Silsilah: dialogue and formation among the prisoners of Zamboanga
The Islamic-Christian movement has been conducting educational and human development programs in city prisons for years. Fr. Sebastiano D'Ambra (Pime) entrusted the care of the penal colony of San Ramon to Catholic operators and to an imam. The testimony of a prisoner: "Volunteers give us hope".
Zamboanga (AsiaNews) - Promoting the "culture of dialogue" even in prisons and offering prisoners an opportunity for redemption, through educational programs and human development: This is one of the initiatives that for years has characterized the presence of the Silsilah movement [in Arabic: Bond, link ed] in Zamboanga City.
Born 35 years ago on the island of Mindanao, in the southern Philippines, the group is a well-known presence of cultural awareness, formation and sharing, whose goal is to bring Christians and Muslims together. Its founder is Fr. Sebastiano D'Ambra, priest of the Pontifical Institute for Foreign Missions (PIME) for over 40 years in Mindanao and current executive secretary of the Commission for interreligious dialogue of the Philippine Bishops' Conference (CBBC).

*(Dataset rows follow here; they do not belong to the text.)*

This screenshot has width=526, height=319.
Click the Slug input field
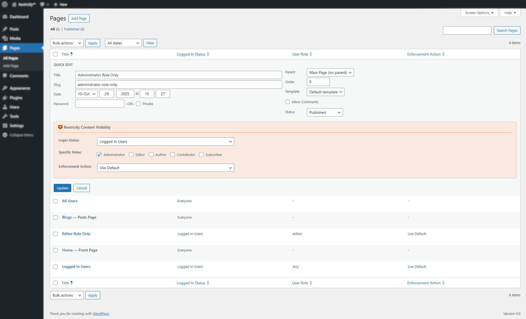[x=178, y=85]
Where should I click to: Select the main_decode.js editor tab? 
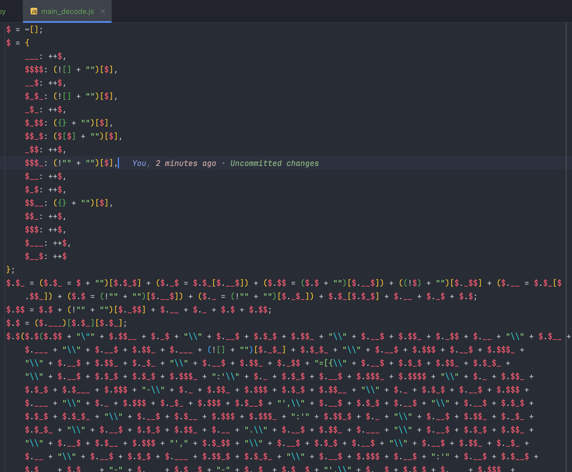(x=67, y=11)
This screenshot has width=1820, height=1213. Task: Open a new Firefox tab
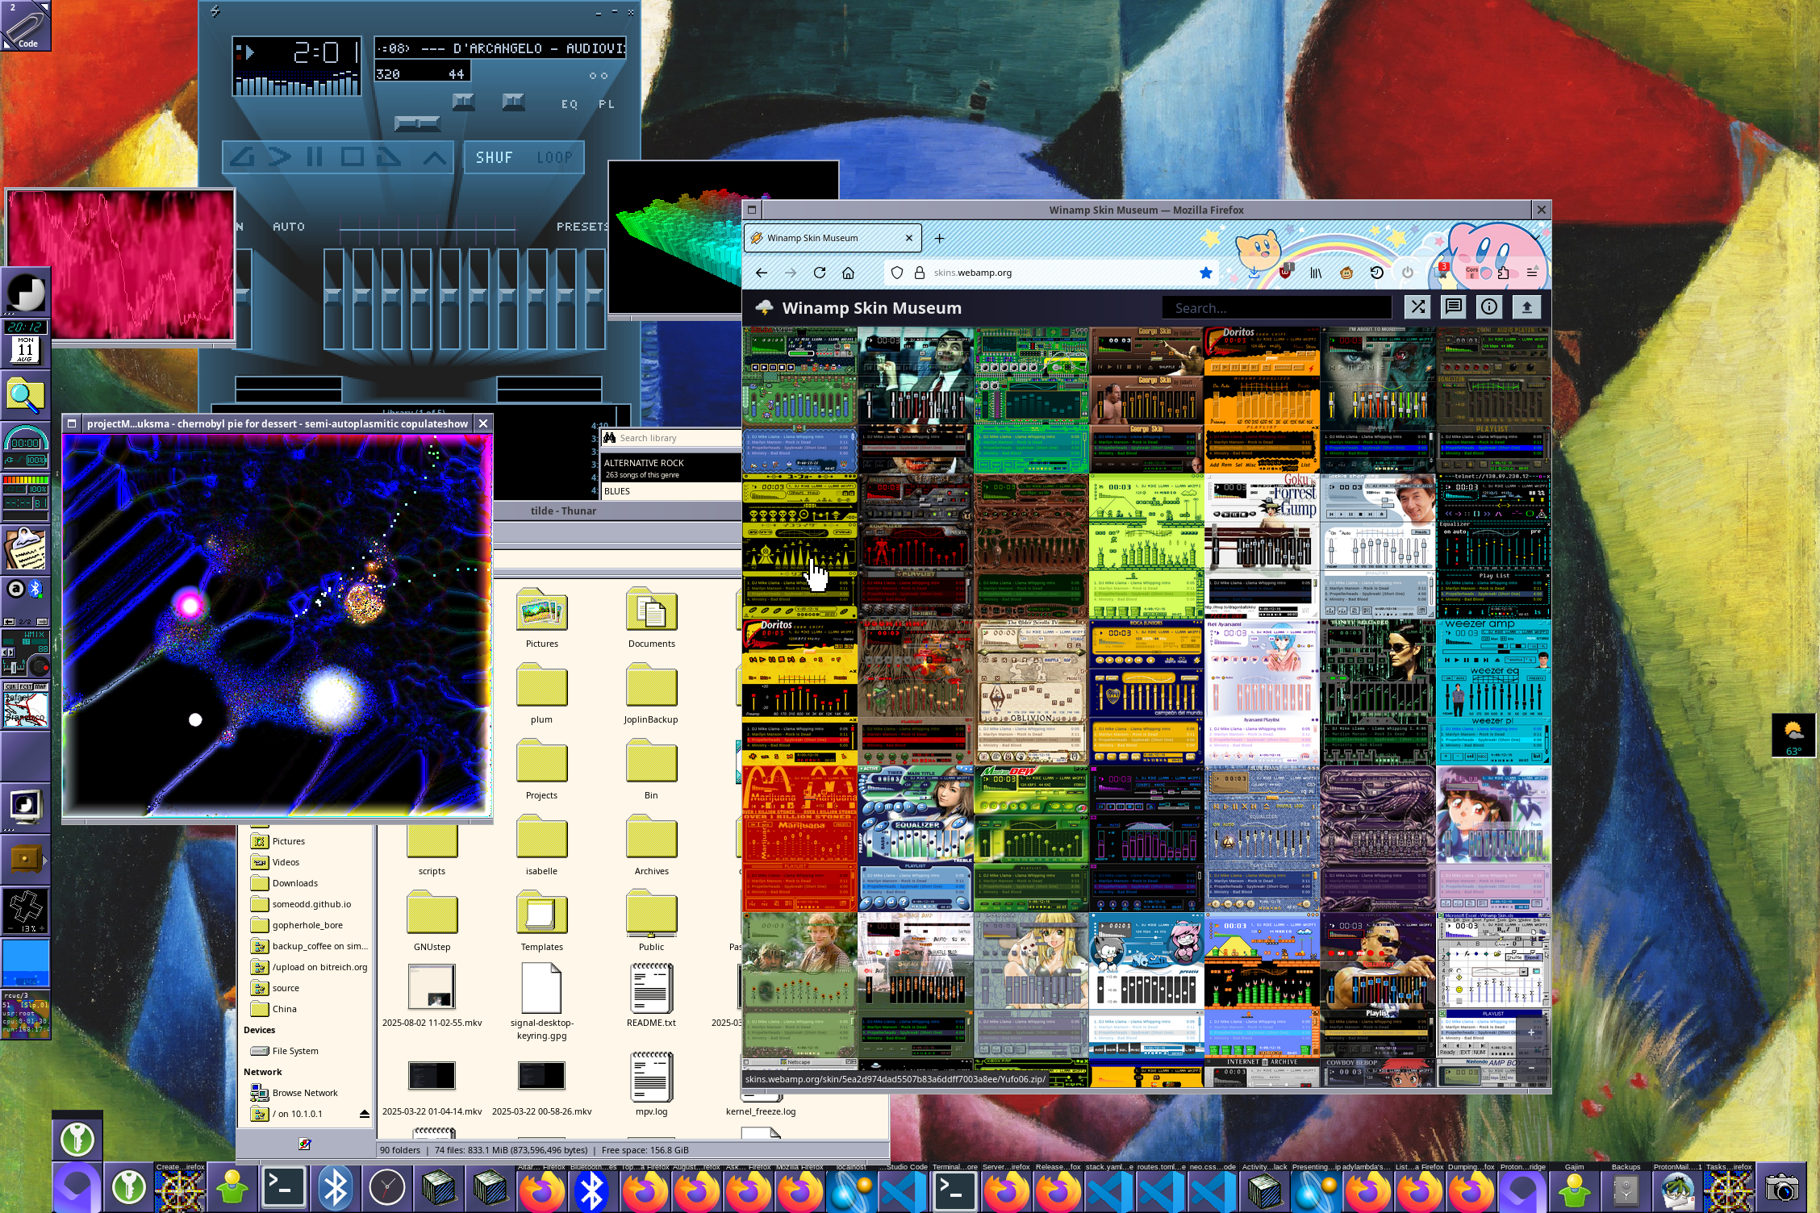(939, 238)
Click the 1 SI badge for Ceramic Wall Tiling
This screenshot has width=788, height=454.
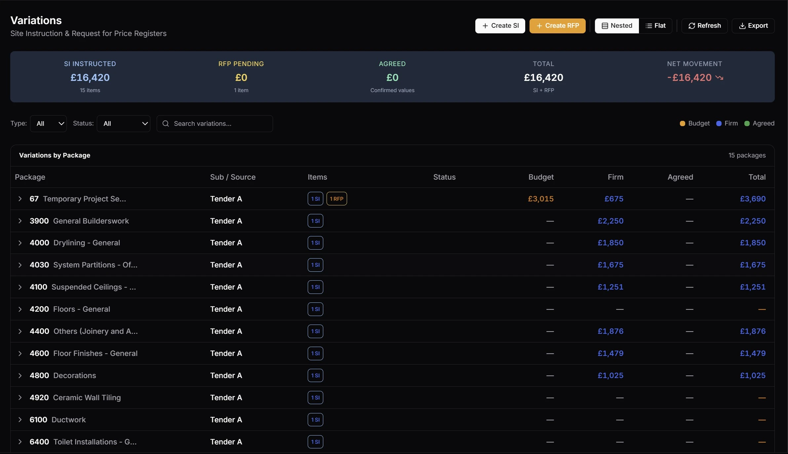pyautogui.click(x=315, y=398)
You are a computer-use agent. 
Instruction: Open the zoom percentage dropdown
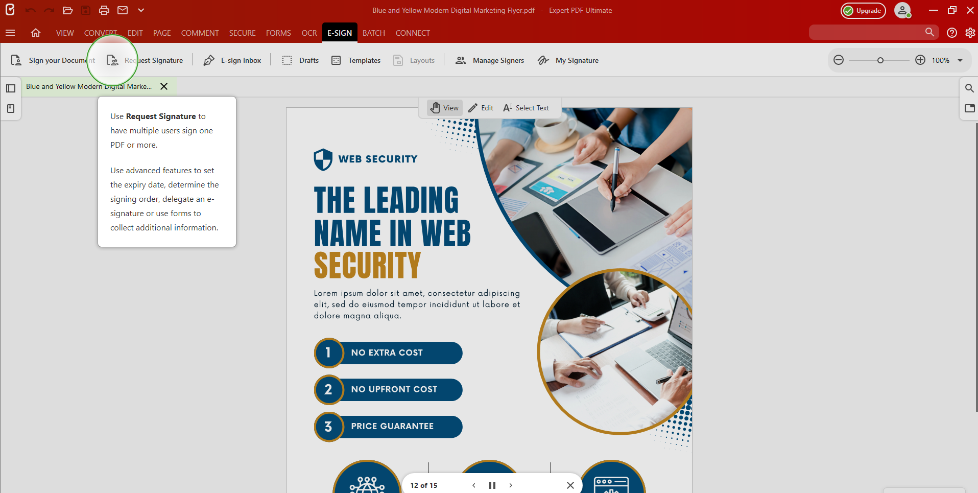tap(960, 60)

Silsilah's commitment in prison institutions began several years ago in the city jail, located in the heart of Zamboanga City. After a few years, the movement was invited by the inmates also to the San Ramon Penal Colony (photo).
Fr. D'Ambra has entrusted the care of this structure to a group of volunteers from the Emmaus Dialogue Movement - a Catholic group affiliated to the movement - and to an imam, who teaches at the Silsilah madrasah [Islamic school ed]. The workers of Emmaus care for the Christian prisoners, while the imam for the Muslims. Together, they conducted a six-month training program which recently ended with the graduation ceremony for dozens of prisoners.
On Silsilah's internet platforms, Fr. D'Ambra wanted to share the testimony given by one of the latter. Addressing the volunteers who followed him during the training program, the prisoner said: "Because of Silsilah, we have learned to communicate things that are related with our life. We have learned to have dialogue with God in different ways; we learned how to pray which we seldom did before. Through God, we have shared the things that we failed to share even to our closest friends and family members. Through Dialogue with God, I have asked for forgiveness to my wife, to my brothers and sisters, and to all people who I have wronged, especially to my Mother, who I have not talked to for too long until she died. She never knew I was put in jail. I know through my prayers, they forgave me for the faults I have done unto them".
"The operators - he continues - made us feel that we belong to society even if we are now living in jail, a place which we consider as a different community. We are in a community where people with different life stories are the ones who we socialized with every day, the life that we thought will only end up here, the life of no hope. However, you arrived and again, you opened up our minds, reminding us to value our life, that all things have sense and worth, that one day, God will allow us to be free and we can finally go back to our beloved families. Maybe, you came not to help us to be free literally out of this jail Sir/Ma’am, but you gave us freedom through peace of mind. This freedom that you gave us now is the greatest of all. This peace freed us from ourselves -the hatred, anger, and most of all the immoralities that we committed which became as our chains holding us back. You freed us from these things. You gave us hope."